For the latest PBS indications for ERTUGLIFLOZIN /METFORMIN please see



ERTUGLIFLOZIN /METFORMIN should be taken twice daily with meals, with gradual dose escalation for those initiating metformin to reduce the gastrointestinal side effects due to metformin.

Starting dose of ERTUGLIFLOZIN /METFORMIN (ertugliflozin and metformin) should be Individualised based on the current regimen:

  • If an individual is on metformin, switch to ERTUGLIFLOZIN /METFORMIN tablets containing 2.5 mg

    ertugliflozin, with a similar total daily dose of metformin.

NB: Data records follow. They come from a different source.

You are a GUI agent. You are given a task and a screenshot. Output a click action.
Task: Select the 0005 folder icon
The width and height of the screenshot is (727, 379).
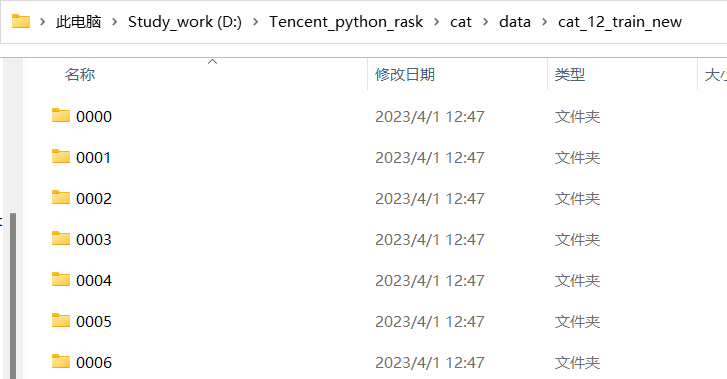pyautogui.click(x=61, y=321)
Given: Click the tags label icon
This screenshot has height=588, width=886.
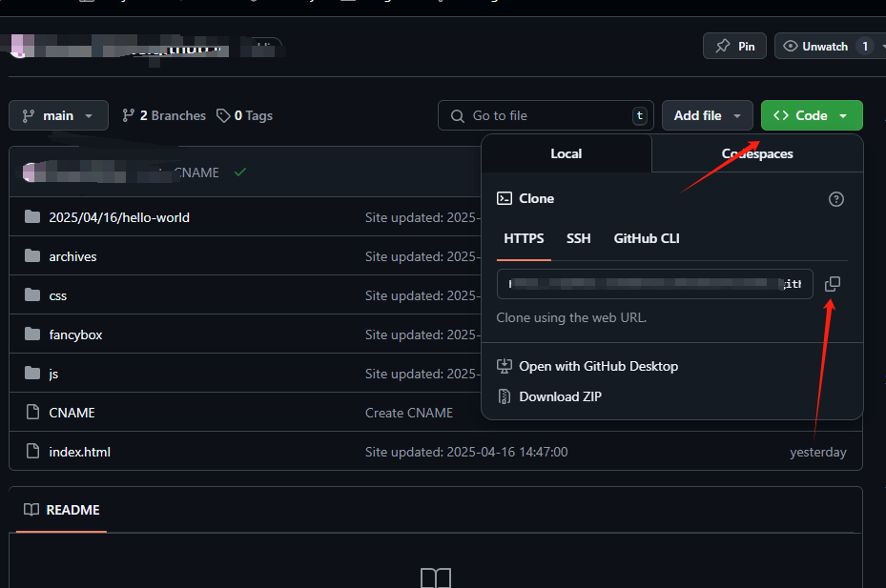Looking at the screenshot, I should [x=222, y=115].
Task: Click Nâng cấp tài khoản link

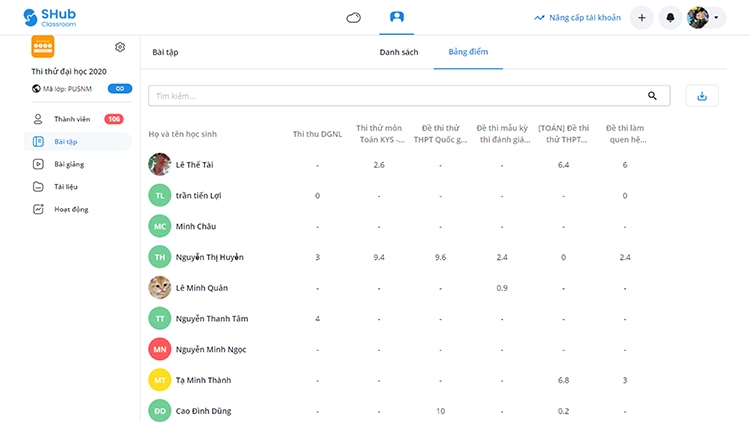Action: click(577, 18)
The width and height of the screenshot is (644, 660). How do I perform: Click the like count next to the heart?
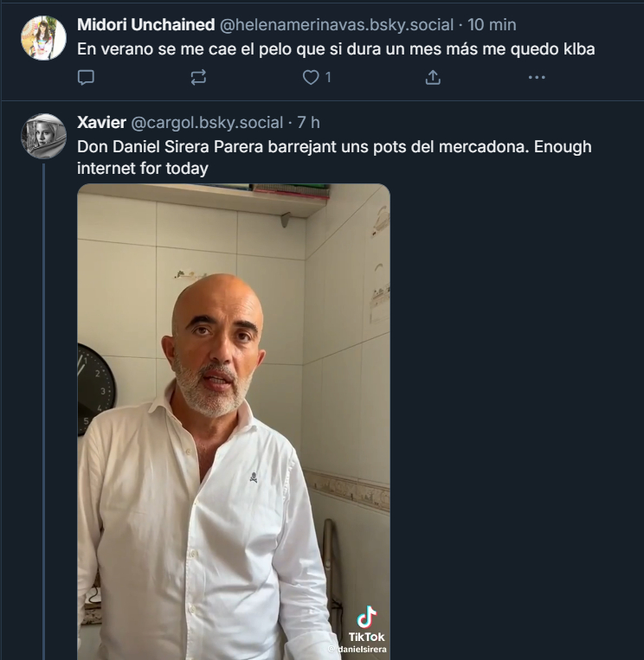[329, 78]
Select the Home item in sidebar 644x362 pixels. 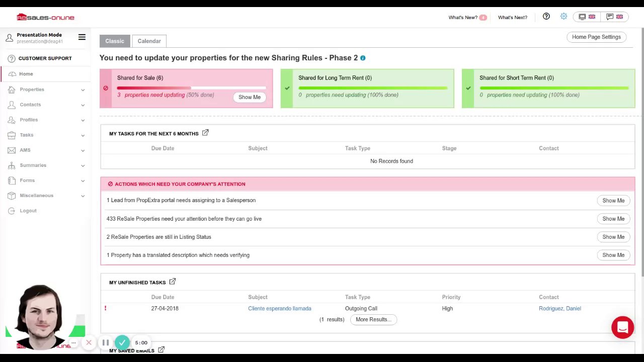[x=26, y=74]
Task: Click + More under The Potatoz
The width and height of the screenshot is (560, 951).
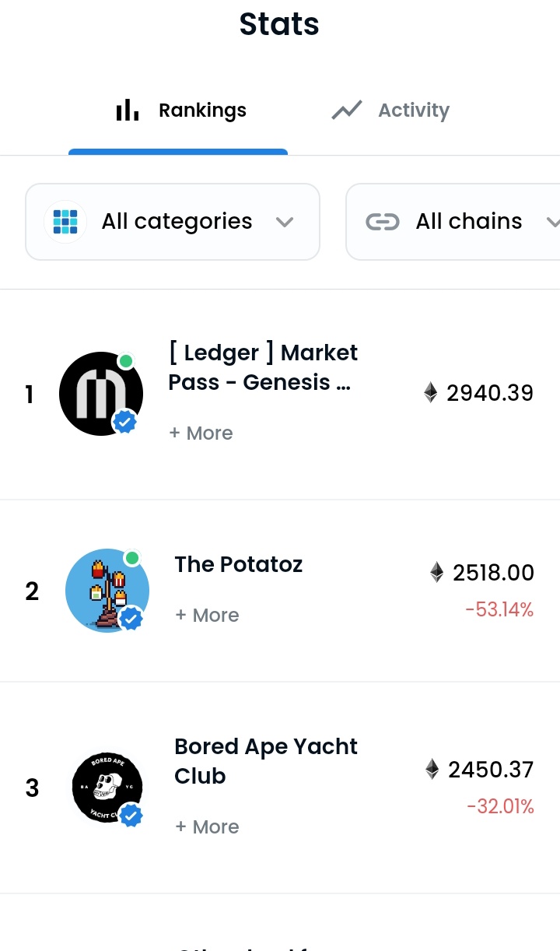Action: (x=207, y=616)
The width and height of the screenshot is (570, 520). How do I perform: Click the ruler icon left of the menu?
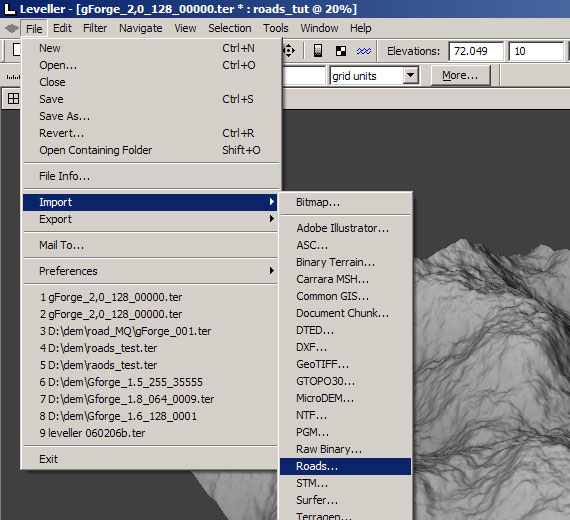tap(13, 77)
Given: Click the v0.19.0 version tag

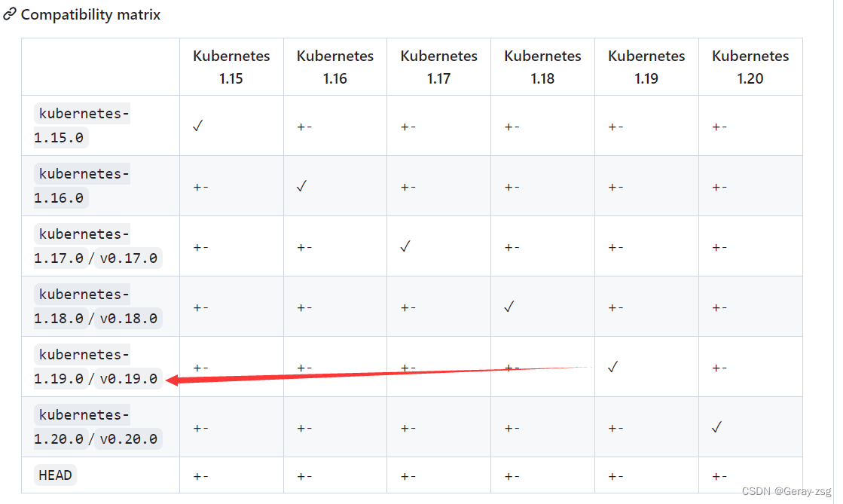Looking at the screenshot, I should (129, 379).
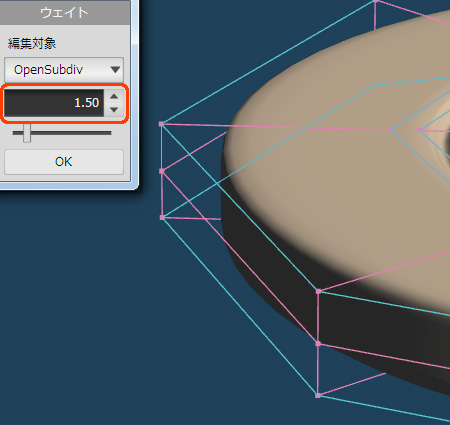450x425 pixels.
Task: Select the middle vertex of the front vertical edge
Action: 318,343
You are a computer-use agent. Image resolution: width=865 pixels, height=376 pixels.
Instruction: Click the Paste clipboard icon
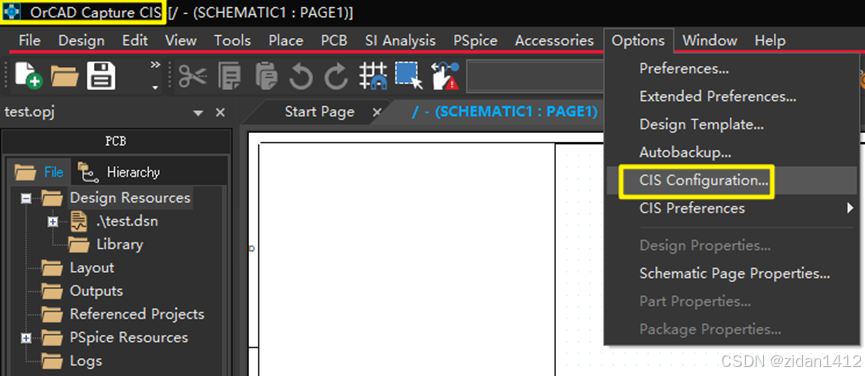[266, 76]
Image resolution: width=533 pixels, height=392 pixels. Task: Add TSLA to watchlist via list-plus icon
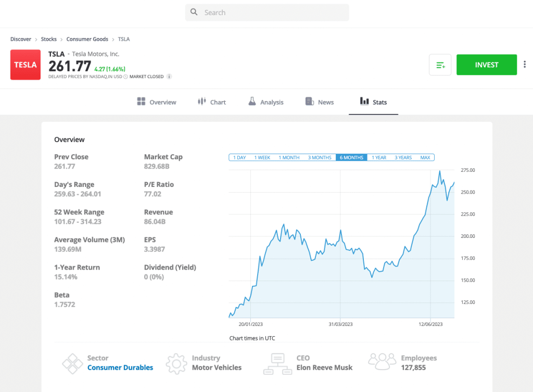pos(440,65)
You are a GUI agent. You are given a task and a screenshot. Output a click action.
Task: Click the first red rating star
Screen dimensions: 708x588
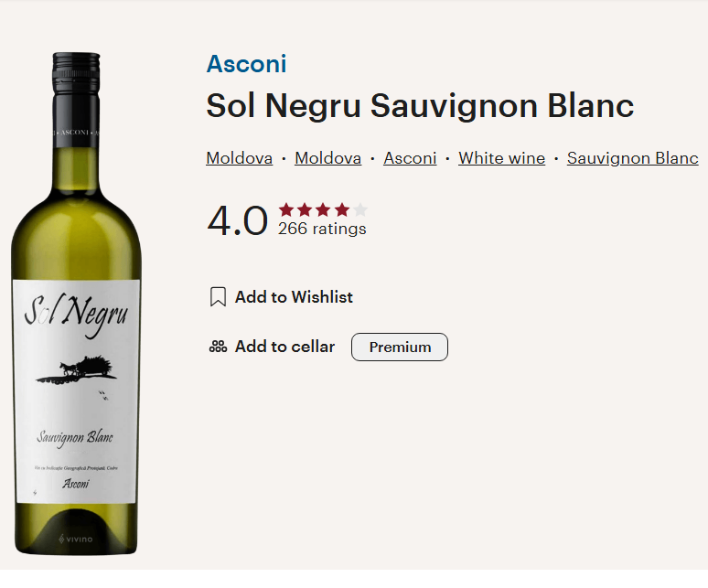(286, 209)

  • If an individual is already treated with ertugliflozin and metformin, switch to

    ERTUGLIFLOZIN /METFORMIN tablets containing the same total daily dose of ertugliflozin and a

    similar daily dose of metformin.

  • Dosing may be adjusted based on effectiveness and tolerability while not exceedingly the

maximum recommended daily dose of 15 mg ertugliflozin and 2,000 mg metformin.

  • Renal impairment

An eGFR should be assessed before initiation of treatment with metformin-containing

products and at least annually thereafter. In those at increased risk of further progression of

renal impairment and in the elderly, renal function should be assessed more frequently, e.g.,

every 3 – 6 months.

Initiation of ERTUGLIFLOZIN /METFORMIN is not recommended in those with an eGFR less than

45 mL/min/1.73 m2.

In individuals with an eGFR of 45 to less than 60 mL/min/1.73 m2, individually assess the risk

benefit as HbA1c reduction was only demonstrated in a post hoc analysis for ertugliflozin 15 mg.

Discontinue ERTUGLIFLOZIN /METFORMIN if the person’s eGFR falls persistently below 45 mL/min/1.73 m2.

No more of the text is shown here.